Is there anybody here that can confirm my suspicions and look at this trace and tell me what they think.
Sorry, just to add, from previous questions that I have read the contributors always mention that it would be nice to get the developers input. We are the developers of the SMPP software. We can answer all those questions. Any questions you have we will be able to answer. For example the cause of the TCP resets from us is that the keep alive packets are not answered within 30 seconds so we assume a dead connection and restart.
There are a lot of these messages
Take a look at 'tcp.stream == 10' (first stream with 3-way handshake). Then take a look at 'tcp.stream == 11'. Apparently the SYN packet did not arrive and had to be retransmitted.

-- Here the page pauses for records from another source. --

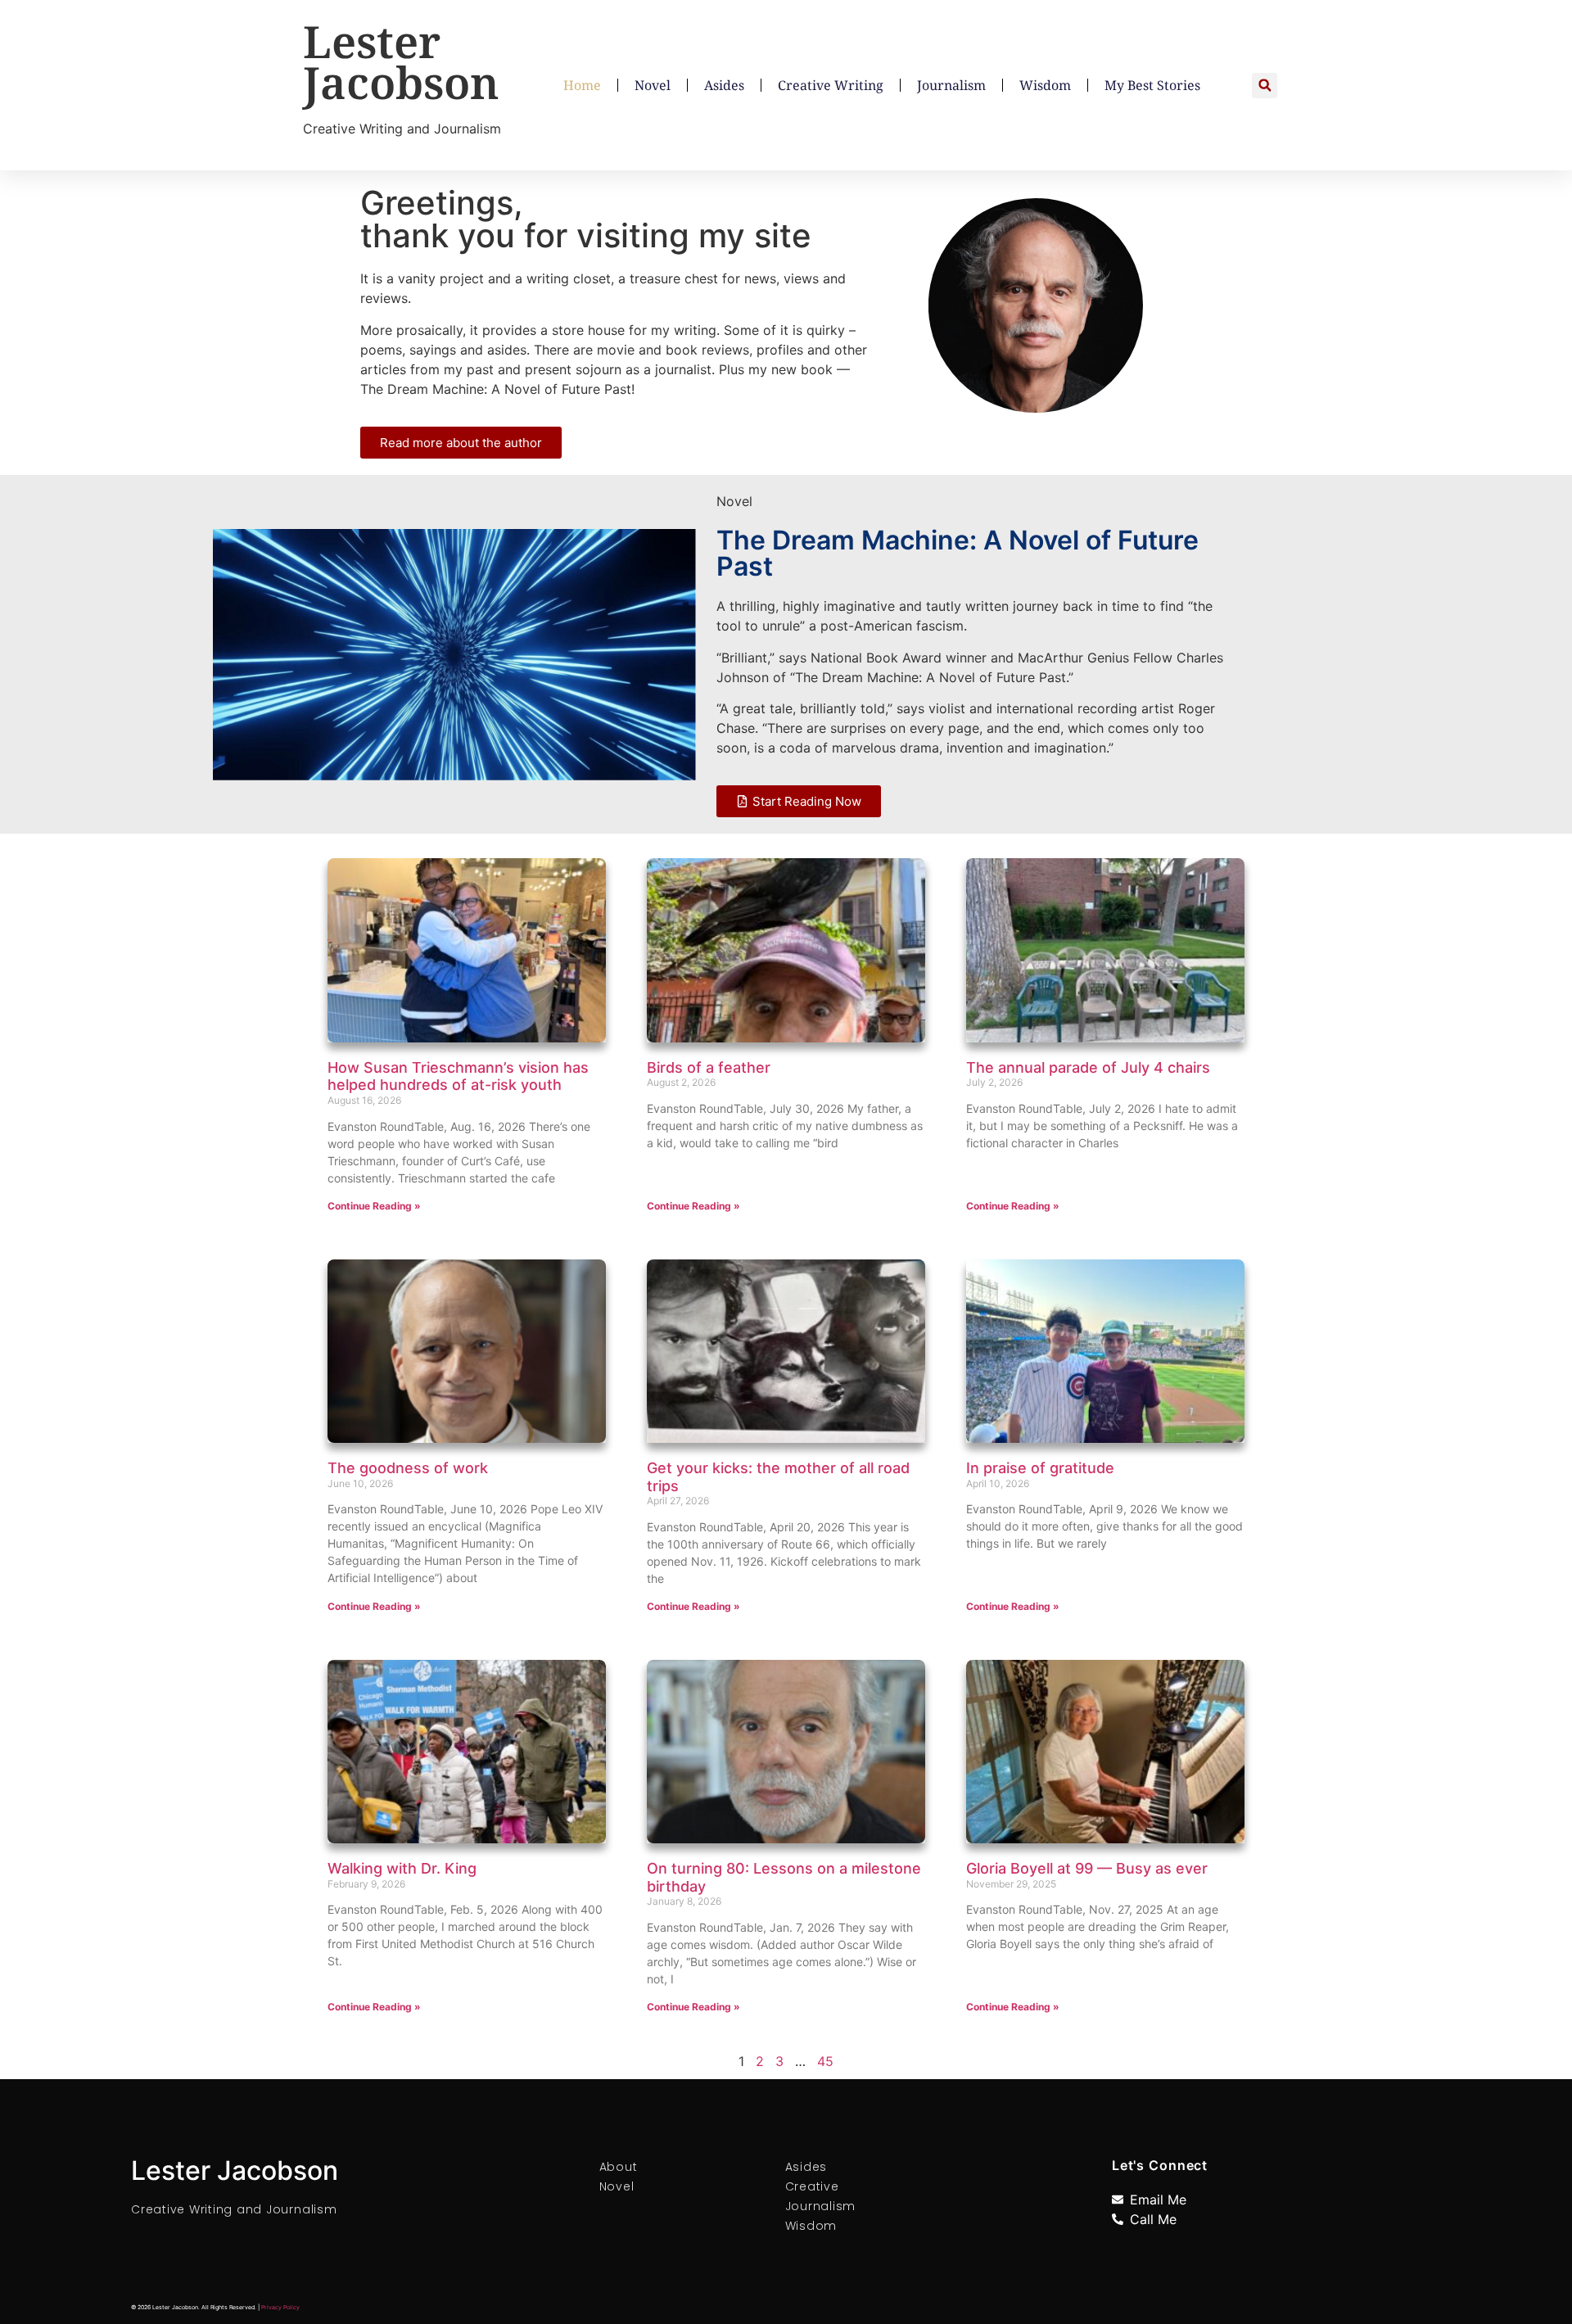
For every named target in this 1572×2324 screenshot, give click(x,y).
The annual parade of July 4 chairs (1088, 1067)
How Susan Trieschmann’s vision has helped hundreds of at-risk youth (458, 1076)
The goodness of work (408, 1467)
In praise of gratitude (1040, 1467)
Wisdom (1045, 85)
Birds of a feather (708, 1067)
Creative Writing (830, 85)
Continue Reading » (374, 1206)
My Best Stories (1152, 85)
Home (582, 85)
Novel (653, 85)
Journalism (951, 85)
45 (825, 2061)
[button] (1264, 85)
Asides (724, 85)
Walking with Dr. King (402, 1868)
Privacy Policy (280, 2307)
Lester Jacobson (401, 61)
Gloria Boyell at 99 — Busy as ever (1087, 1868)
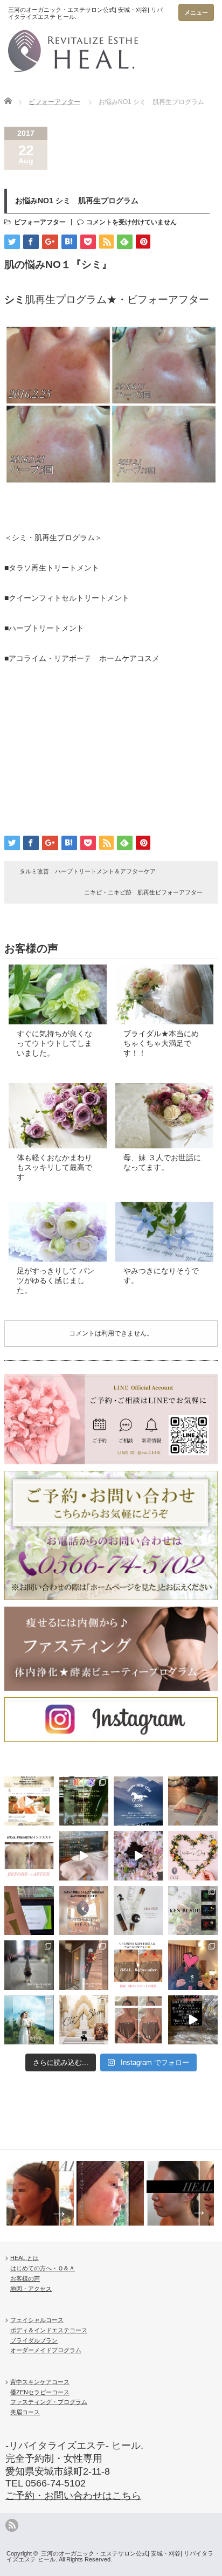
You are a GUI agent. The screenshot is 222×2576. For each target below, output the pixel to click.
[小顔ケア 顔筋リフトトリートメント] (40, 2193)
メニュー (196, 12)
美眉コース (25, 2412)
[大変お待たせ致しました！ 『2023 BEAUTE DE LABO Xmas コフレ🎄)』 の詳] (83, 2019)
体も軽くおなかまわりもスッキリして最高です (54, 1167)
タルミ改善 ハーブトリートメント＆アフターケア (90, 871)
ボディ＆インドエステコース (48, 2330)
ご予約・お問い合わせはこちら (73, 2495)
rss (11, 2525)
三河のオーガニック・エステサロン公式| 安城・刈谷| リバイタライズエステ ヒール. (109, 2556)
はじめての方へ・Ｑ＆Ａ (42, 2268)
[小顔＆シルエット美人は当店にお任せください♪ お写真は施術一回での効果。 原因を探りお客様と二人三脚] (138, 1964)
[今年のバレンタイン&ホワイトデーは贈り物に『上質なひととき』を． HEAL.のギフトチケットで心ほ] (192, 1855)
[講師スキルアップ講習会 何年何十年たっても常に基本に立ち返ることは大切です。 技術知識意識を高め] (28, 1910)
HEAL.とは (24, 2258)
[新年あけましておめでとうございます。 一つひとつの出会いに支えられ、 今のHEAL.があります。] (138, 1801)
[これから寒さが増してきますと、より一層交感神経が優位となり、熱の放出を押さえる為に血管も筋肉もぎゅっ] (192, 1910)
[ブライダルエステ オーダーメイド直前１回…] (180, 2193)
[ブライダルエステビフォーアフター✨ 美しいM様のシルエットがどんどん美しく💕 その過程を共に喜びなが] (138, 2019)
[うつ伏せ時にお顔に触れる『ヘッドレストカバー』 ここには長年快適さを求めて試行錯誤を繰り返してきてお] (83, 1855)
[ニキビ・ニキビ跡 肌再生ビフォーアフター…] (110, 2193)
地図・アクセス (31, 2288)
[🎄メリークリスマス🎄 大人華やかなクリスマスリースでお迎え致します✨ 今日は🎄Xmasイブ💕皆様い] (83, 1964)
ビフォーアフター (54, 102)
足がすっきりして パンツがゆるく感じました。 (55, 1280)
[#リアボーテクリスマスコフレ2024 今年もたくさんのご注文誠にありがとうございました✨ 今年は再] (192, 1964)
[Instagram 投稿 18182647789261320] (192, 2019)
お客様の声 (25, 2278)
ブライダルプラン (34, 2340)
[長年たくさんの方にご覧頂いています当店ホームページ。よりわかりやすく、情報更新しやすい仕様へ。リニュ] (28, 1801)
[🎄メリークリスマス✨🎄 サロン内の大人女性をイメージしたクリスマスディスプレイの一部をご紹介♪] (28, 1964)
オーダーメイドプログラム (45, 2350)
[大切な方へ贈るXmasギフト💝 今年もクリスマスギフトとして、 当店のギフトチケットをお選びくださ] (192, 1801)
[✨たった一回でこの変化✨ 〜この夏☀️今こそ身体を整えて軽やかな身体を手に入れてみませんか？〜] (28, 1855)
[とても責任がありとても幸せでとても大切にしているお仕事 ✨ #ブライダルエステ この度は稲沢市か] (28, 2019)
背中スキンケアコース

I guess you have "some/to much" packet loss somewhere on the way. The TCP Resets are just the final act in that play. I suggest to capture in front of both systems and then compare the capture files to verify that. Below is a "picture" with the suggested capture points (CP).
If the packet loss takes place on your systems (I don't think so, as several systems are affected), you can only debug your implementation.
If the packet loss takes place on the transfer network, you need to know all routers on that way (traceroute) and then work along that chain to find the place where the packets are lost.
If the routers are not within your control, you can run a TCP performance test to verify the quality of the connection (xjperf)
BTW: Did you upgrade any router/firewall/vpn firmware on the magic date 1. August?